-------- Data records --------

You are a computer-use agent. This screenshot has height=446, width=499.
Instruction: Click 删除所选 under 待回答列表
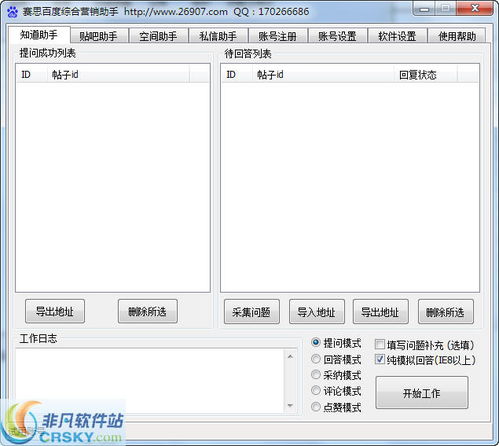(446, 312)
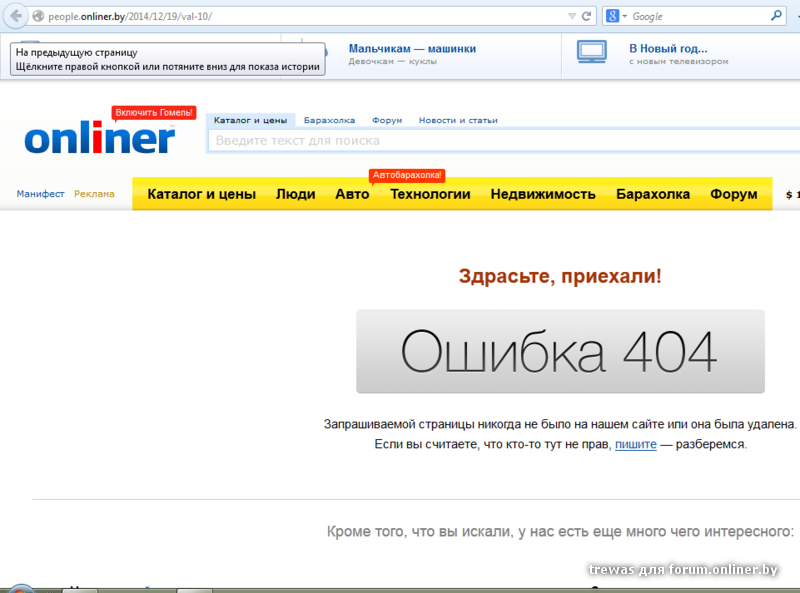Click the 'пишите' link
The height and width of the screenshot is (593, 800).
[635, 444]
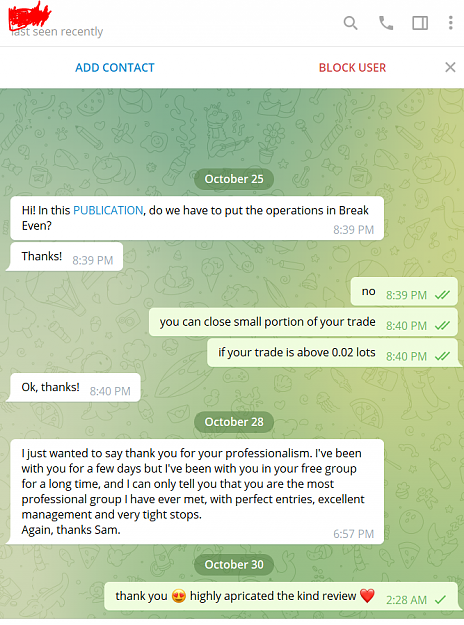
Task: Open the three-dot more options menu
Action: 450,23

--------

■ **Request**:
Pull every line of text from the entries above and copy each one verbatim. Leave the pictures out.

■ **Response to this task**:
You are a computer-use agent. This screenshot has height=446, width=499.
Instruction: Click 删除所选 under 待回答列表
(446, 312)
Click the 'пишите' link
The height and width of the screenshot is (593, 800).
[635, 444]
Task: Open the three-dot more options menu
Action: 450,23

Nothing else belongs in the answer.